## REQUIREMENT
Could you write out exactly, and only, the lines from the one containing "You are a GUI" through the last line of the data, leaving out all pictures?

## DATA FOR REVIEW
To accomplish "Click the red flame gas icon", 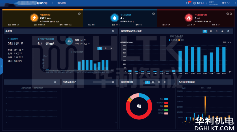I will tap(189, 18).
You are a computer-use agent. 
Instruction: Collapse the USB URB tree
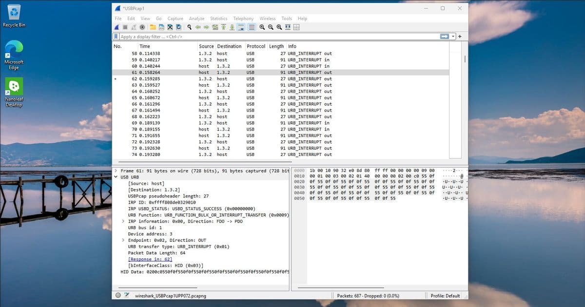click(116, 177)
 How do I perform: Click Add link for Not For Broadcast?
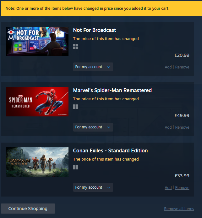(168, 67)
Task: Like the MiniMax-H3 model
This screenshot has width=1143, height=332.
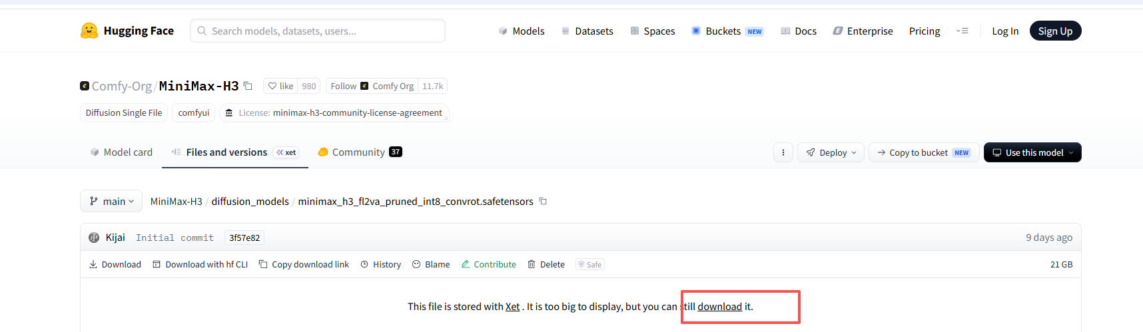Action: coord(280,86)
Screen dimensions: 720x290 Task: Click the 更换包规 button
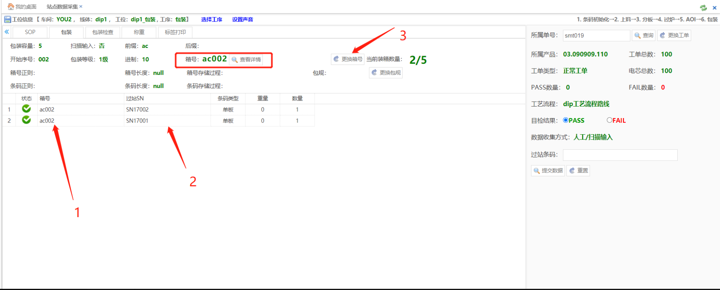pos(386,73)
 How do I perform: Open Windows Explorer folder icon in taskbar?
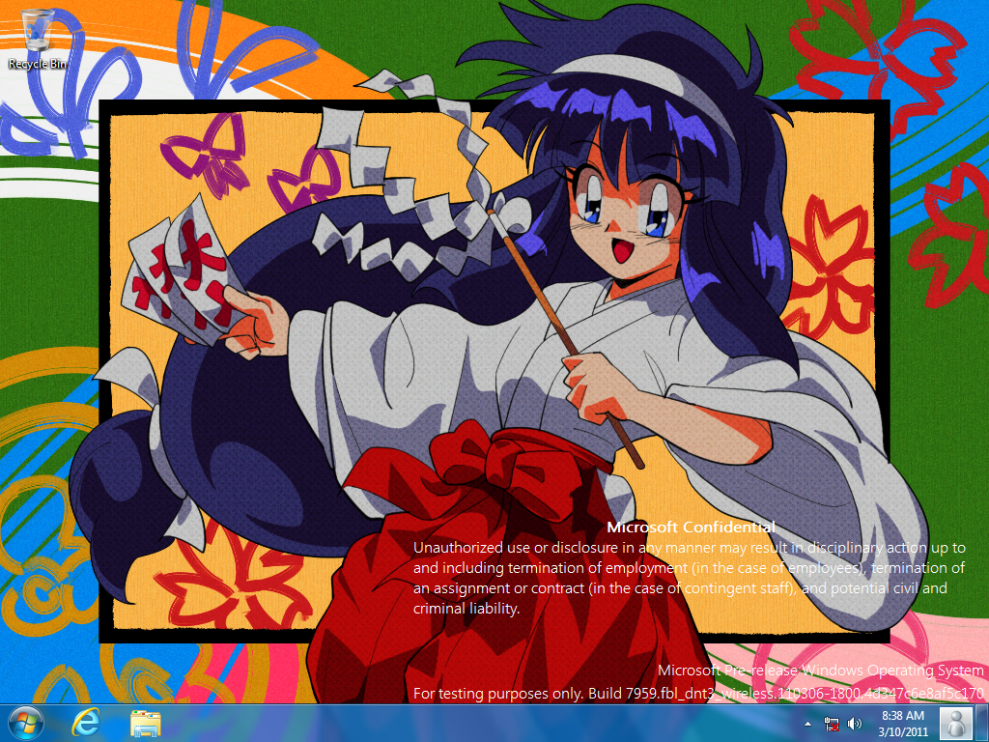[146, 723]
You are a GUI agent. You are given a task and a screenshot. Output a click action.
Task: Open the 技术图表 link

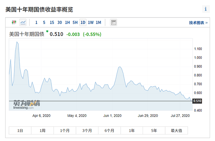coord(198,23)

## ANSWER BOX
You are a GUI agent. You are given a task and a screenshot. Output a click action.
Task: Open the 技术图表 link

coord(198,23)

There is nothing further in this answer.